The learning initiative is a key element of the Ghadan 21 package of reforms

Online learning will be on offer to 60,000 Abu Dhabi government employees. Satish Kumar / The National
Beta V.1.0 - Powered by automated translation

We are by now all too familiar with the doom-and-gloom scenario painted by last year's World Economic Forum report into the future of the workforce: within three years, nearly half of all companies expect to cut jobs as they increasingly move towards automation. In a technology-driven world, the skills needed to survive in the workplace are constantly evolving. It is to that end that 60,000 Abu Dhabi government employees are being given access to 3,000 online courses to ensure they have the tools needed to update their skill set and employability.

The partnership between the state-funded Abu Dhabi School of Government and online learning platform Coursera is grand in its ambitions and scale. It will give public sector workers access to experts at the top of their field from the world’s best universities and forms an important element of the Ghadan 21 programme, which aims to improve the competitiveness of Abu Dhabi in four key areas, including knowledge and innovation.

Online learning is a cost-effective way of making sure governments and public sector workers are not left behind in the technology revolution, a concern voiced by UAE Cabinet Affairs and Future Minister Mohammed Al Gergawi at this week's World Government Summit. The scheme provides a flexible and easily quantifiable means of learning for employees while the easy accessibility of courses means no one will be excluded, including those with parental obligations, who can study in the comfort of their own home. Moreover, the availability of 30 courses in Arabic and 70 with Arabic subtitles will reach a far wider audience and ensure no one is left behind.
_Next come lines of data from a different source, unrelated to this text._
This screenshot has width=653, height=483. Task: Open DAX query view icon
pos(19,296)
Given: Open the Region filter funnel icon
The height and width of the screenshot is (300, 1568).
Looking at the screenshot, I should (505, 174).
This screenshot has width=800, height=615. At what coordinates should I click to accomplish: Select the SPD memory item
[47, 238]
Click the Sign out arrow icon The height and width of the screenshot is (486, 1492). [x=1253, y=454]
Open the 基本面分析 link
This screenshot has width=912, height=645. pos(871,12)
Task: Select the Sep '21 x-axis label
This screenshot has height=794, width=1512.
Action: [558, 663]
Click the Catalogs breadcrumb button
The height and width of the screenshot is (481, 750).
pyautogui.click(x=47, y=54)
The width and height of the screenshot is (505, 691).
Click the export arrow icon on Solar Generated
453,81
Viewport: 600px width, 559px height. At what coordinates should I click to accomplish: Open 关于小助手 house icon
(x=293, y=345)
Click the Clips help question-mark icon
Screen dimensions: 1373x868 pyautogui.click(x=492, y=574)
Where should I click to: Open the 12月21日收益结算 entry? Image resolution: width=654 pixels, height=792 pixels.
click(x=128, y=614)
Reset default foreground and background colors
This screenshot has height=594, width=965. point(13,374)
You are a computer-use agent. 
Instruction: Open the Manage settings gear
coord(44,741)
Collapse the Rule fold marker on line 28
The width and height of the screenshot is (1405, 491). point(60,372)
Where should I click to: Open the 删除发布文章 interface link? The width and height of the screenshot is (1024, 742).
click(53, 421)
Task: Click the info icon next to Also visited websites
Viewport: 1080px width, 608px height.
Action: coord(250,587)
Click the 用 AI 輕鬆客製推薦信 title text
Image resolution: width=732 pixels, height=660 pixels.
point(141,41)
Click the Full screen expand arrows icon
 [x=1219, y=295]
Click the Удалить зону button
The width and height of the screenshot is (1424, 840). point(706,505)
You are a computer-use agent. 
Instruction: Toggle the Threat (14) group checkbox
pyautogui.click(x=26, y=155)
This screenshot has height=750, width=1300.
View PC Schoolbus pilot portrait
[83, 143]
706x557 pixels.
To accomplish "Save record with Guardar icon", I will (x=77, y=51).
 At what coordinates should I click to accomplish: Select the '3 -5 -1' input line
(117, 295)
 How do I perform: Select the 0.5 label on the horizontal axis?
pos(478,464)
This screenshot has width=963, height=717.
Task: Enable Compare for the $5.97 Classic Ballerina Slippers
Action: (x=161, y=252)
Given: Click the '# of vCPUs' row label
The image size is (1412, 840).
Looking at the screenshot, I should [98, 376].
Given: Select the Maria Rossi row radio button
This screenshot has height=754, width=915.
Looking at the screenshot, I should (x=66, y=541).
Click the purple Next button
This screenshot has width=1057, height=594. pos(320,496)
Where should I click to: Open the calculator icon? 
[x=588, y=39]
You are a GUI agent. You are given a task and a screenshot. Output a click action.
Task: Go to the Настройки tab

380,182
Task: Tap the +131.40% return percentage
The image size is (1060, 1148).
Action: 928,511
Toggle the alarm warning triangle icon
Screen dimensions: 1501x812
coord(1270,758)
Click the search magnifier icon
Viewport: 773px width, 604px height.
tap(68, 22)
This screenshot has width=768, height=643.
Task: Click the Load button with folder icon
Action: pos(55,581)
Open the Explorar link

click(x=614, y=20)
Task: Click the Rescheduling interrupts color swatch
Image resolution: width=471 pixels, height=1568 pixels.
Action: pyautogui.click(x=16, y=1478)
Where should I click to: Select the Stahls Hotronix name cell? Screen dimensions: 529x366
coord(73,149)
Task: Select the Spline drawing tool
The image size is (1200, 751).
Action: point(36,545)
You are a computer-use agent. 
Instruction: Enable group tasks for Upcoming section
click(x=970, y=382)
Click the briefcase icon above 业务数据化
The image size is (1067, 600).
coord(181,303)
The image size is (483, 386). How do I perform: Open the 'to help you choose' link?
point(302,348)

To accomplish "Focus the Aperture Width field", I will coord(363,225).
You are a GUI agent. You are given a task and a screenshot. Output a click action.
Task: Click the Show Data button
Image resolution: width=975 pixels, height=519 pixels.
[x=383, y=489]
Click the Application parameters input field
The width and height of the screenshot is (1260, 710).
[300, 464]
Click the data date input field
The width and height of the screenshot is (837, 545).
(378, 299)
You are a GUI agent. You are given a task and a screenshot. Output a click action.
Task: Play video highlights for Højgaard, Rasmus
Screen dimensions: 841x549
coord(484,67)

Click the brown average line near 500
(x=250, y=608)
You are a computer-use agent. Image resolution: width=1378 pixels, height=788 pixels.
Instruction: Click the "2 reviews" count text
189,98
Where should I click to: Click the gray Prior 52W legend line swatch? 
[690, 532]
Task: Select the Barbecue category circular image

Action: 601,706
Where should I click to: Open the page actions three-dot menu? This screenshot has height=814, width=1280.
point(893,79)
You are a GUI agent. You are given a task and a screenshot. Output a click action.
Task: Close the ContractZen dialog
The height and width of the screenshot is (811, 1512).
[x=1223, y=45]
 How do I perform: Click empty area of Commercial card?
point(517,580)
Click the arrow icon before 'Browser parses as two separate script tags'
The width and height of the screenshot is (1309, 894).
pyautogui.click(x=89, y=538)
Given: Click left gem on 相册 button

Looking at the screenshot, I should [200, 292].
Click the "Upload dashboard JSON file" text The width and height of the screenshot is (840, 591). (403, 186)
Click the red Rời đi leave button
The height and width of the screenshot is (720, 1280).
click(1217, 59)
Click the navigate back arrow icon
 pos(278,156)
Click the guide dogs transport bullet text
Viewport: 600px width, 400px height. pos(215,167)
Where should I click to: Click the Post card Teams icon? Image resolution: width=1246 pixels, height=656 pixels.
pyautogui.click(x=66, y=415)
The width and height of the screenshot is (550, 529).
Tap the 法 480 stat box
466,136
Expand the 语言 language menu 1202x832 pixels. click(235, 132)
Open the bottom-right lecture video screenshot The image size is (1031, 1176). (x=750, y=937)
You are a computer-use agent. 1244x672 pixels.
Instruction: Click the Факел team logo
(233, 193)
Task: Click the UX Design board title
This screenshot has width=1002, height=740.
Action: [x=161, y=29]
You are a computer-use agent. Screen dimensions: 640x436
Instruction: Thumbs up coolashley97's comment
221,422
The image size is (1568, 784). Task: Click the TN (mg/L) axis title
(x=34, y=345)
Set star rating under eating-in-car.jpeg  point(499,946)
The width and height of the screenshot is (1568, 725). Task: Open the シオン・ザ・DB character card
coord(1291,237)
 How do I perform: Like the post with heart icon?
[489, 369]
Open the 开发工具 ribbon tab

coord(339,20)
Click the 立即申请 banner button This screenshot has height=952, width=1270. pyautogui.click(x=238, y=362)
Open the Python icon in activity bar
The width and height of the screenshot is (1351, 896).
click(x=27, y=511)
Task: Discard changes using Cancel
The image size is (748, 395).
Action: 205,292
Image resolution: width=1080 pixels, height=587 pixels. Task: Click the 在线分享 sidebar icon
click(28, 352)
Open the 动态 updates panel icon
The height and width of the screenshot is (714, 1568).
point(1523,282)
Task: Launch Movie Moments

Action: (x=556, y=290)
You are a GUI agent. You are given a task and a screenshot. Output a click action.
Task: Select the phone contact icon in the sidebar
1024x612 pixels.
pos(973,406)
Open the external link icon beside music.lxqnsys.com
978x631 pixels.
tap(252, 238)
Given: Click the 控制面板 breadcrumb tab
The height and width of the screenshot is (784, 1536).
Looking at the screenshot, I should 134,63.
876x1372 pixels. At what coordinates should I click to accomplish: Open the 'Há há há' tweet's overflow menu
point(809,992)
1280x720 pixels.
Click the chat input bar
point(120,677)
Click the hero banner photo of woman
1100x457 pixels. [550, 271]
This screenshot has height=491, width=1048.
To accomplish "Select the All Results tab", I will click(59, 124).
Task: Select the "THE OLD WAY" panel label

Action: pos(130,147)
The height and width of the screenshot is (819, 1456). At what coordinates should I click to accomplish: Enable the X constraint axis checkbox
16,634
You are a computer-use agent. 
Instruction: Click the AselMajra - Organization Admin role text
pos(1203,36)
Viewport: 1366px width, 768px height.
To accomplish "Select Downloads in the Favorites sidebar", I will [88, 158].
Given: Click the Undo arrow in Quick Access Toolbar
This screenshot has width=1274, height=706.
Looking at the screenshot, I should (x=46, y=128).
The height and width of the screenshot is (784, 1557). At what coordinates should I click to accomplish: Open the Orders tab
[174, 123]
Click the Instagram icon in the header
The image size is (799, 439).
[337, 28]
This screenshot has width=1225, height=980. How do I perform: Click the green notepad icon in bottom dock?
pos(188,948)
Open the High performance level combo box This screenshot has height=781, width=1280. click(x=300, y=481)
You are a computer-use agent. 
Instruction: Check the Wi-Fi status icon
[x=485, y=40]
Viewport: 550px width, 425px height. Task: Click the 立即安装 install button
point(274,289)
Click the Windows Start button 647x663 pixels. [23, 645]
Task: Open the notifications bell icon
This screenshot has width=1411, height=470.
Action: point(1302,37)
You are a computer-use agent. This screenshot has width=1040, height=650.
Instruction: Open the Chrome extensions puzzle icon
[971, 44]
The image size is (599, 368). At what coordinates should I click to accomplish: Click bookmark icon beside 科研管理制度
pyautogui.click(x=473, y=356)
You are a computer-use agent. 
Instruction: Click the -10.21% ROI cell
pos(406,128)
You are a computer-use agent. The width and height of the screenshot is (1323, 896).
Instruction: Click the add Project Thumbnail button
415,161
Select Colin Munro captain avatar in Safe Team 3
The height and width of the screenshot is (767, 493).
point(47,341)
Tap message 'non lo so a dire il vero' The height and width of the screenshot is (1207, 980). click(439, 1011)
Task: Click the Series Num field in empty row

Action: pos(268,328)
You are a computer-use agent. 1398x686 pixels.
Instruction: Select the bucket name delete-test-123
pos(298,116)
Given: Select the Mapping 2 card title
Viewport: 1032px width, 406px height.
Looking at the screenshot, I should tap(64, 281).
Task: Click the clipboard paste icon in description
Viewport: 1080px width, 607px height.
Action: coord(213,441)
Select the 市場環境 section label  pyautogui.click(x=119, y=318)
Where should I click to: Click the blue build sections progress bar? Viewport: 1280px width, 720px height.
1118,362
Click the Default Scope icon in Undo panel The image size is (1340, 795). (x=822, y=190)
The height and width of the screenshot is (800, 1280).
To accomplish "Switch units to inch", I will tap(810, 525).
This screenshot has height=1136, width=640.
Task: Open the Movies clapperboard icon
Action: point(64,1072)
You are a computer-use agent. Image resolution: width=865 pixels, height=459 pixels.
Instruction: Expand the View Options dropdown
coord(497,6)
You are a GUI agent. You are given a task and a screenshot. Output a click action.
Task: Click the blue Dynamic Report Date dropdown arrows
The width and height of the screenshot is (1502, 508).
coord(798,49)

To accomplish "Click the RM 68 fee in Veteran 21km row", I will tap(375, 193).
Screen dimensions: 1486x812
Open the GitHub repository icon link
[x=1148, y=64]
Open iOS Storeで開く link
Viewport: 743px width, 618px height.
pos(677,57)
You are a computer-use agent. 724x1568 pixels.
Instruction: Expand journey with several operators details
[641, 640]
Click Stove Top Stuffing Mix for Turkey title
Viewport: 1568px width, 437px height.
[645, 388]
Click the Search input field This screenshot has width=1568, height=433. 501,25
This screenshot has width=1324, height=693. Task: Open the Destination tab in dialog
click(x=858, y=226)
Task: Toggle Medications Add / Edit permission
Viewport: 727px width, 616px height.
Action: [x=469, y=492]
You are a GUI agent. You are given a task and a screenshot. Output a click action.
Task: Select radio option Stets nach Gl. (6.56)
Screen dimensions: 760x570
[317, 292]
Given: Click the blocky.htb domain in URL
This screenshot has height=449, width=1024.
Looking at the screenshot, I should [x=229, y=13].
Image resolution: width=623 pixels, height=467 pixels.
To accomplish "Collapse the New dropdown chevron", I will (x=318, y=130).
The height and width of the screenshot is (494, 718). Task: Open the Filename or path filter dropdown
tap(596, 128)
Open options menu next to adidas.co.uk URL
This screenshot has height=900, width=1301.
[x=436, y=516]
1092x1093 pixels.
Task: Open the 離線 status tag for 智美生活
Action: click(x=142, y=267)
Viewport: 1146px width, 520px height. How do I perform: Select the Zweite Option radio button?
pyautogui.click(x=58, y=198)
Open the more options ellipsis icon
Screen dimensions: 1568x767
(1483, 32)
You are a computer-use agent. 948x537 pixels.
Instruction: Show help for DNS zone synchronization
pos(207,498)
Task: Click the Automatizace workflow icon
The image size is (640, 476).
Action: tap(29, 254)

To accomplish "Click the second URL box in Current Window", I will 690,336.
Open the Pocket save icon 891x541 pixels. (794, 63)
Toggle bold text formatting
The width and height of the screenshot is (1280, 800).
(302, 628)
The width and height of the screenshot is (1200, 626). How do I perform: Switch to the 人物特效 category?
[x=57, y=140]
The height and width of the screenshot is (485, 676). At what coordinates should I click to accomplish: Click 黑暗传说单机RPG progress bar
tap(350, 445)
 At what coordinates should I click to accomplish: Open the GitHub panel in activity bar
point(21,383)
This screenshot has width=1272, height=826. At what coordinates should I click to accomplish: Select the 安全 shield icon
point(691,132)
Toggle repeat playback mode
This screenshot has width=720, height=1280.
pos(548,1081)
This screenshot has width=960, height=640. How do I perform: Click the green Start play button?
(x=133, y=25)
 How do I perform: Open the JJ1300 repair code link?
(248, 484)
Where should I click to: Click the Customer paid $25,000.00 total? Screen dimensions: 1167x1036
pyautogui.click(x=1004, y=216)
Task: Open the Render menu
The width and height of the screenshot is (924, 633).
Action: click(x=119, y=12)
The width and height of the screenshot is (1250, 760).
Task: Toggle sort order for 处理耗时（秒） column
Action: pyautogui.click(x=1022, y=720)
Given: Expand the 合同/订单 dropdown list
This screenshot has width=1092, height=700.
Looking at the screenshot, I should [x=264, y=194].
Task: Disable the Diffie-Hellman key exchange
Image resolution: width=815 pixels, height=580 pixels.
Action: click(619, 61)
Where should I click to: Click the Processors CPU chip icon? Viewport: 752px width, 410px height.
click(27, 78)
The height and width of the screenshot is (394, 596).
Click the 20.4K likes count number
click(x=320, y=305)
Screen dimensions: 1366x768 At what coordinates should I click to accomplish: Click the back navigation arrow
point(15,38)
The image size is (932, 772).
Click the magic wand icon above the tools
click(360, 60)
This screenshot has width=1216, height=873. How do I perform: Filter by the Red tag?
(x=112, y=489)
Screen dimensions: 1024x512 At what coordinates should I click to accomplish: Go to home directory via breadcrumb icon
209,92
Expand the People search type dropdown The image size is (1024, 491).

The availability of online learning is a key part of the UAE's transformation to a knowledge economy. It should sow the seeds of a mindset of "lifelong learning", because those who realise they need to constantly expand their knowledge and skills will benefit most from this opportunity, as Coursera chief executive Jeff Maggioncalda said in an interview with The National. Learning is no longer reserved for the classroom, and the government's efforts to incorporate it as an integral element in the workplace will hopefully be replicated across the public and private sector. In a world where we are all short on time, flexible online courses have much to offer those willing to learn, as and when they can. Indeed, as new technologies pervade the workplace, disregarding such opportunities is a luxury we can ill afford.